Render everything from the line containing "Locate an element on the screen. This" down to the line containing "I want to click on stat-value: 6.543.963, so", both included, as a JSON list of strings with one string per line and no blank lines.

(Collected data entries)
┄┄┄┄┄┄┄┄┄┄┄┄┄┄┄┄┄┄┄┄

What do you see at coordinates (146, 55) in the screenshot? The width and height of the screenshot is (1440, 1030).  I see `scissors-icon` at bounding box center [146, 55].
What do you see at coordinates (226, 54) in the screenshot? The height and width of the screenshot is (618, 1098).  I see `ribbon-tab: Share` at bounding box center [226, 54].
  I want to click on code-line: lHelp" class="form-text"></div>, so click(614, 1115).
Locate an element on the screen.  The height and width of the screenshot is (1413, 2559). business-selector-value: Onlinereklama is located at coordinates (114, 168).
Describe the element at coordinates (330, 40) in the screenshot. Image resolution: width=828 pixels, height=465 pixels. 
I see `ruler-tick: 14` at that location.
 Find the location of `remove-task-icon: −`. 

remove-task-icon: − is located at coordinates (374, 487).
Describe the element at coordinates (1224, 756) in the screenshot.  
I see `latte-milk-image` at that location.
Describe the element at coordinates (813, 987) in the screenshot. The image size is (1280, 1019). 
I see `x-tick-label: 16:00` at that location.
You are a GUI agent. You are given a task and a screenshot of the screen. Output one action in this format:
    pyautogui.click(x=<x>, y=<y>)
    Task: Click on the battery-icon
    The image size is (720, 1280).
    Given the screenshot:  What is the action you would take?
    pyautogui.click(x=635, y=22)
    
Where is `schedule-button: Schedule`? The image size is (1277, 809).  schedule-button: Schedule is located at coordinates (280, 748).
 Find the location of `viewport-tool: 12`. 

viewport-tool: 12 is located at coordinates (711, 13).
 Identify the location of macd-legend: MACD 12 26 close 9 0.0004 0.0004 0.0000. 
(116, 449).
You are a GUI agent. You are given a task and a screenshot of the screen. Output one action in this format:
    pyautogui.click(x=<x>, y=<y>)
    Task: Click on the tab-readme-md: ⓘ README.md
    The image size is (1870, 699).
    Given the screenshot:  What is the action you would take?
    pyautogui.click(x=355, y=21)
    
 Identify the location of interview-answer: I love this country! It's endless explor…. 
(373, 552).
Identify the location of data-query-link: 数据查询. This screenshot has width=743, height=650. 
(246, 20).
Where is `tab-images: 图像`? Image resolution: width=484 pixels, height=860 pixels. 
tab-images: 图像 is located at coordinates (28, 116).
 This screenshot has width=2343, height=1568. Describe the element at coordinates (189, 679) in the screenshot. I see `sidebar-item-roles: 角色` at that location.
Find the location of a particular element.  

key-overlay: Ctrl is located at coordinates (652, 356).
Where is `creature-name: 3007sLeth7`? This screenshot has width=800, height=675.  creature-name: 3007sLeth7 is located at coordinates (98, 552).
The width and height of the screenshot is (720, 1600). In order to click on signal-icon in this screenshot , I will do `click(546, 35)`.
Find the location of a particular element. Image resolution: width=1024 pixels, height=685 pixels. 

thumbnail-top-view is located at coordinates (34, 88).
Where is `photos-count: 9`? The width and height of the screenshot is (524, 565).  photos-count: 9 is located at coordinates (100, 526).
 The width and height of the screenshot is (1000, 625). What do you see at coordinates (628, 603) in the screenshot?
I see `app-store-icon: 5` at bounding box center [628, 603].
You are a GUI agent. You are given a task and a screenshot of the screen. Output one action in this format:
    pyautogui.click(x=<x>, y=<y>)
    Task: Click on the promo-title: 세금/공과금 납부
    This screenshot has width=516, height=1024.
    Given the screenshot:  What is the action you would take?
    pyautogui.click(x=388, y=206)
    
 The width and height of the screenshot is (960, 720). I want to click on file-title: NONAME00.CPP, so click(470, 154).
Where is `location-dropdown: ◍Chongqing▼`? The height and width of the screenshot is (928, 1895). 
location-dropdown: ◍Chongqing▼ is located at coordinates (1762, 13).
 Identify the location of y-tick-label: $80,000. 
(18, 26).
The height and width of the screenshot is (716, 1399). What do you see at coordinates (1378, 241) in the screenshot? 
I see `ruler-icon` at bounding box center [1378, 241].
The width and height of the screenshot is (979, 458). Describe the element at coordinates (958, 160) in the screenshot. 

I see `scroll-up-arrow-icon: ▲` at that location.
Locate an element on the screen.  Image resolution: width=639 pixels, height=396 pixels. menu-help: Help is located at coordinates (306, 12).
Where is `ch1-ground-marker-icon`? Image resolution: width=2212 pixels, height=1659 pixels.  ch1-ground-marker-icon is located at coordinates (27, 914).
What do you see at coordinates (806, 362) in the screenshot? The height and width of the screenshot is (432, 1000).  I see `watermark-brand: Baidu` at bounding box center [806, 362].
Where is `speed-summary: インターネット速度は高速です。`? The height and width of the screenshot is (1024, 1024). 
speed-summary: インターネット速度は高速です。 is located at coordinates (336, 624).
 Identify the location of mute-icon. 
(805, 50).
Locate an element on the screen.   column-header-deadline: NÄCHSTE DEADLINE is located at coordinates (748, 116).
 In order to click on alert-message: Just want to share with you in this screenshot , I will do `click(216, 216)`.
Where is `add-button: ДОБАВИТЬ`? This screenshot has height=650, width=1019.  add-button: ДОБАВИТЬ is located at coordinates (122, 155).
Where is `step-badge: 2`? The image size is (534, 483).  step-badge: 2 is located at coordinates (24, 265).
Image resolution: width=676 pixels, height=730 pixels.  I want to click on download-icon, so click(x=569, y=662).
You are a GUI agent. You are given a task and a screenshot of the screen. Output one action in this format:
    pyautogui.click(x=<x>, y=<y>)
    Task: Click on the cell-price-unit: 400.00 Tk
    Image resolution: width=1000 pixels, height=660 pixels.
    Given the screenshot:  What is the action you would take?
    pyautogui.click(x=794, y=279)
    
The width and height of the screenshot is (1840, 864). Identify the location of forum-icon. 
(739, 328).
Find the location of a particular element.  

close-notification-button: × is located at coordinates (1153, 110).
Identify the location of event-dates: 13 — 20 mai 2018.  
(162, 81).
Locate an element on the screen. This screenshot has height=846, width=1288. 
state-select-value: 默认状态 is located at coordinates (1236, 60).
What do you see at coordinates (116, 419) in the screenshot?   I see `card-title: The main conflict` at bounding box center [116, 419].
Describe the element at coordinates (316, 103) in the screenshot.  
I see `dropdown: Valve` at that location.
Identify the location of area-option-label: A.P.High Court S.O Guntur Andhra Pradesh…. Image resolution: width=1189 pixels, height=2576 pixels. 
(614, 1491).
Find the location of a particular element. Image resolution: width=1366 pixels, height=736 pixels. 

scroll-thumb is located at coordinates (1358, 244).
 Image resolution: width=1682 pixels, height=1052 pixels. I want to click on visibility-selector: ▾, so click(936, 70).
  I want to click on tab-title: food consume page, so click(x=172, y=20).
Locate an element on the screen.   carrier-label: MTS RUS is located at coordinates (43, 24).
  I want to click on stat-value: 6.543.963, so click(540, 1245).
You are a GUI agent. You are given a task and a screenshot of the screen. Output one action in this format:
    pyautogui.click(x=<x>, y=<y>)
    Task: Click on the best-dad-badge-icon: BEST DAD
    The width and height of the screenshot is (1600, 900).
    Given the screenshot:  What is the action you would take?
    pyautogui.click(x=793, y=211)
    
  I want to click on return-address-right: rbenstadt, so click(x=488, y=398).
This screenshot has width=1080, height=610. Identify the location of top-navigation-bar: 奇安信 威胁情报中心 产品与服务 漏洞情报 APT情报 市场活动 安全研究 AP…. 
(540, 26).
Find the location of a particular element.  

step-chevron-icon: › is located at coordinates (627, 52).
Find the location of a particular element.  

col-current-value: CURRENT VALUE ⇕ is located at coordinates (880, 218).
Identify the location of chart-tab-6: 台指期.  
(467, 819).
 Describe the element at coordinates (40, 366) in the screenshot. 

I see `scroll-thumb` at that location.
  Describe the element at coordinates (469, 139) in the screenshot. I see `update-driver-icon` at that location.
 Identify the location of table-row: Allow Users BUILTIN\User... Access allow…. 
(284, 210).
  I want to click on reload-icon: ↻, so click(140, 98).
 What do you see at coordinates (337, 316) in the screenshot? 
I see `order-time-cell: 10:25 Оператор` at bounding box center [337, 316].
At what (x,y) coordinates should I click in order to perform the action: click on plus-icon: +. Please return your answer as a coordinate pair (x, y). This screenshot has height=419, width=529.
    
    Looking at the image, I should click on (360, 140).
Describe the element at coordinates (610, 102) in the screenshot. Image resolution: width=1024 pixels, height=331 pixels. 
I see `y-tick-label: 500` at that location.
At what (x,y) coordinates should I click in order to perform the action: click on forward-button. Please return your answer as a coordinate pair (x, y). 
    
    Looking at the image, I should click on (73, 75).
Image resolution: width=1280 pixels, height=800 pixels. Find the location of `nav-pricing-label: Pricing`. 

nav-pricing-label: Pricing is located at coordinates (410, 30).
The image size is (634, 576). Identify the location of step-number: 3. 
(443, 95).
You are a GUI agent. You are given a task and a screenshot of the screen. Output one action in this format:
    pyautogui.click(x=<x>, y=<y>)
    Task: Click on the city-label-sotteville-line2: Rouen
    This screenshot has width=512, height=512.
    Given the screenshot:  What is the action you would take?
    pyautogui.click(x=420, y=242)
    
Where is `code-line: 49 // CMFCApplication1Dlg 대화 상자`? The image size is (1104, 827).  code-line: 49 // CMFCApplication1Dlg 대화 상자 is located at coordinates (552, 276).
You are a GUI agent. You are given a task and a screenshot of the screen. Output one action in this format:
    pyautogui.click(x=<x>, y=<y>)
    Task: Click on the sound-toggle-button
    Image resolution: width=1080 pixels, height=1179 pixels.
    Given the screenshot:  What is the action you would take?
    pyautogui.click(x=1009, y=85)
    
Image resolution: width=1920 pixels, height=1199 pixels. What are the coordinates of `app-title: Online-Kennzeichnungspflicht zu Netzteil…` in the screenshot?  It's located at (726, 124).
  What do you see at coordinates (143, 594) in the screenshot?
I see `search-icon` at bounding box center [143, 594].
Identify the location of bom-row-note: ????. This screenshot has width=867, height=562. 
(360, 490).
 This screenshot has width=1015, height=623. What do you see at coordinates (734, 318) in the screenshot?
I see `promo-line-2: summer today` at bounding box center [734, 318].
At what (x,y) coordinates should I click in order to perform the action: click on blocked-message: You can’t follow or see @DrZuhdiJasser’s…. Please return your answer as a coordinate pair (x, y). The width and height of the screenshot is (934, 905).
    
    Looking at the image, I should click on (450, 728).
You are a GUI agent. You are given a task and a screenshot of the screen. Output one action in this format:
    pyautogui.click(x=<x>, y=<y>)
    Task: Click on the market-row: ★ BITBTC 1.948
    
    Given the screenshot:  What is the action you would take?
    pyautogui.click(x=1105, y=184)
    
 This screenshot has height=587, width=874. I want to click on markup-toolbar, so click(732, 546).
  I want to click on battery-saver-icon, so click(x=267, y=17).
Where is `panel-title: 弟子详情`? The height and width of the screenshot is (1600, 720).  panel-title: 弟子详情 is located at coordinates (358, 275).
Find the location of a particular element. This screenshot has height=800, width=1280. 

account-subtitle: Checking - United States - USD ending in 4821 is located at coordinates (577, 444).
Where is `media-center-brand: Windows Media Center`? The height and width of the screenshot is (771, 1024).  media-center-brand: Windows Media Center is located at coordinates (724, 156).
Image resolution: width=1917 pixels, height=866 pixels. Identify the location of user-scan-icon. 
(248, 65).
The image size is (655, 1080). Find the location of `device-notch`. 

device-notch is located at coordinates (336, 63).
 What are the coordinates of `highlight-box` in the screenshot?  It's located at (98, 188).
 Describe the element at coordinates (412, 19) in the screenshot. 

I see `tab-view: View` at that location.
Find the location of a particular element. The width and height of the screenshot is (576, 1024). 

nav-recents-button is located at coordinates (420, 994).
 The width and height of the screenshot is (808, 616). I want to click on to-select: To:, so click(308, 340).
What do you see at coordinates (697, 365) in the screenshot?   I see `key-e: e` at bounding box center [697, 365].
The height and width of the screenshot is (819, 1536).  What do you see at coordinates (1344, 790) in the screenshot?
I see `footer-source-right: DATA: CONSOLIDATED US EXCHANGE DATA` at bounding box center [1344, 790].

┄┄┄┄┄┄┄┄┄┄┄┄┄┄┄┄┄┄┄┄

**ANSWER SECTION**
[
  "Locate an element on the screen. This screenshot has height=846, width=1288. ",
  "state-select-value: 默认状态 is located at coordinates (1236, 60).",
  "What do you see at coordinates (116, 419) in the screenshot?   I see `card-title: The main conflict` at bounding box center [116, 419].",
  "Describe the element at coordinates (316, 103) in the screenshot.  ",
  "I see `dropdown: Valve` at that location.",
  "Identify the location of area-option-label: A.P.High Court S.O Guntur Andhra Pradesh…. Image resolution: width=1189 pixels, height=2576 pixels. ",
  "(614, 1491).",
  "Find the location of a particular element. Image resolution: width=1366 pixels, height=736 pixels. ",
  "scroll-thumb is located at coordinates (1358, 244).",
  " Image resolution: width=1682 pixels, height=1052 pixels. I want to click on visibility-selector: ▾, so click(936, 70).",
  "  I want to click on tab-title: food consume page, so click(x=172, y=20).",
  "Locate an element on the screen.   carrier-label: MTS RUS is located at coordinates (43, 24).",
  "  I want to click on stat-value: 6.543.963, so click(540, 1245)."
]